The Brightest Blooms

Laura with studentsEverything is blooming most recklessly; if it were voices instead of colors, there would be an unbelievable shrieking into the heart of the night.
—Rainer Maria Rilke

Driving to Berkeley over Spring Break, my family could not stop marveling at the lush landscape and bursts of color that accompanied us along the way. All that winter rain—first a blessing, then still a blessing but also a nuisance, then still a blessing but enough already!—diminished in the face of this abundant, verdant landscape. I, for one, felt comforted by seeing these very real results that yielded from the investment of our wet winter. Spring comes every year, and it seems especially striking and vibrant this year. At the same time, spring is fleeting. It’s a brief harvest, with delicate fava beans, asparagus, English peas, and strawberries; here and then gone in a heartbeat.

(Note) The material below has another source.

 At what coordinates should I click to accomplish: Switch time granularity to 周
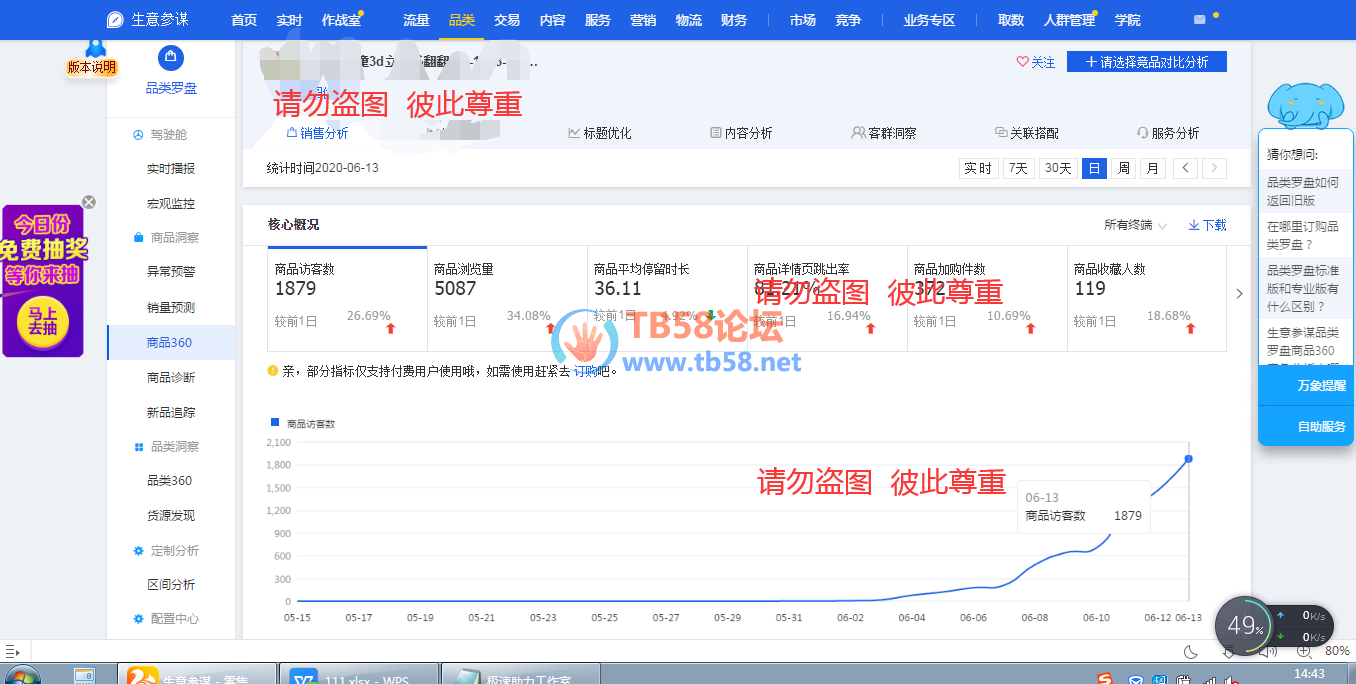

When you teach children, every spring feels this way: admiration for these energetic, vital young people who are prepared and ready for their next challenge mixed with the sadness of time passing. Parents feel these mixtures, too: how did my child, who just started kindergarten, become ready to move to first grade? How is it possible that my child will be starting high school in just a few months? Our students come back from Spring Break and their pants are too short, some of their teeth missing; they are shrugging off their younger selves like ill-fitting clothes, and we watch proudly and helplessly as they burst into bloom like desert wildflowers.

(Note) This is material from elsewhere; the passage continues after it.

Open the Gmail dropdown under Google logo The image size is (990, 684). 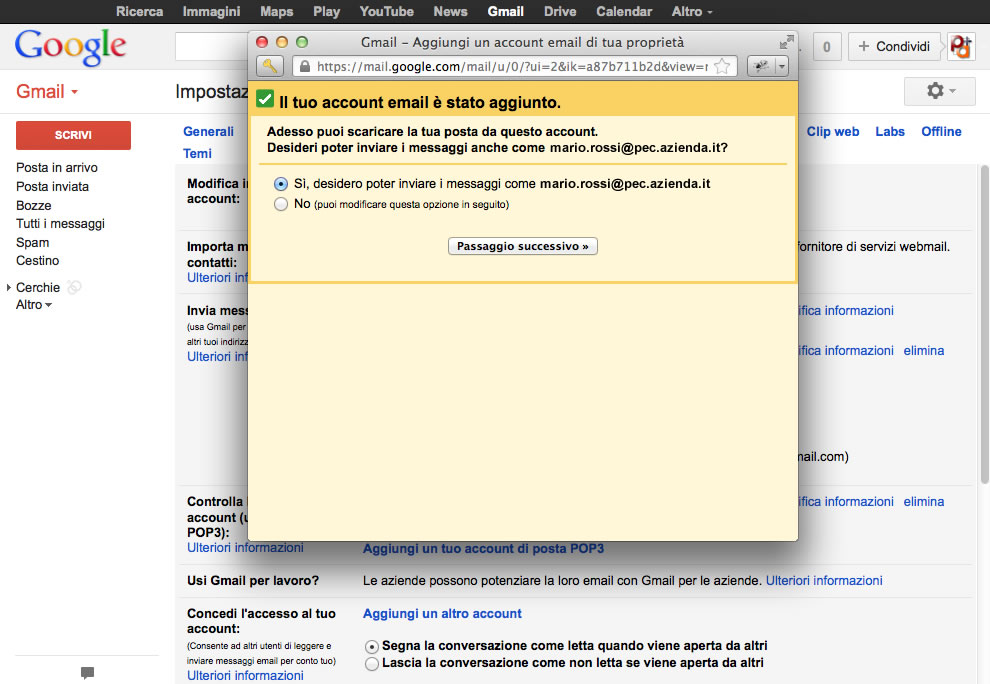point(47,92)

We cannot grow without leaving things behind, and we leave a lot behind in spring as the school year winds down and we make ready for what’s next. For some, you are leaving the Turning Point community for the next step in your child’s (and your) journey, and this can be bittersweet. Students especially can look for ways to get a running start to progress to the next step. It is not uncommon for our eighth grade students, who have been heretofore happy at school, to find complaints that make them content to leave. This about-face is developmentally normal and appropriate; as we grieve for what we are leaving behind, we can mask it in anger, an activating emotion that provides momentum. Even moving from one grade level to the next can provoke anxiety and sadness as well as anticipation and excitement. It is our responsibility, educators and parents alike, to help students manage these transitions while acknowledging all the richness and complexities of such metamorphoses.

If you are leaving Turning Point at the end of this year, I hope that you will find ways to stay engaged with our community as you move to a new place and that you will recognize your own complex feelings about leaving and loss, as well as eagerness for what’s ahead.  Your family will always be part of this dynamic, vital community. For the majority of you who will continue your journey with us, I look forward to tackling new adventures and exploring new opportunities together in the months and years to come.

In the meantime, I look forward to a brilliant spring that involves learning, growing, risking, and abundant, reckless blooming of all our wonderful students.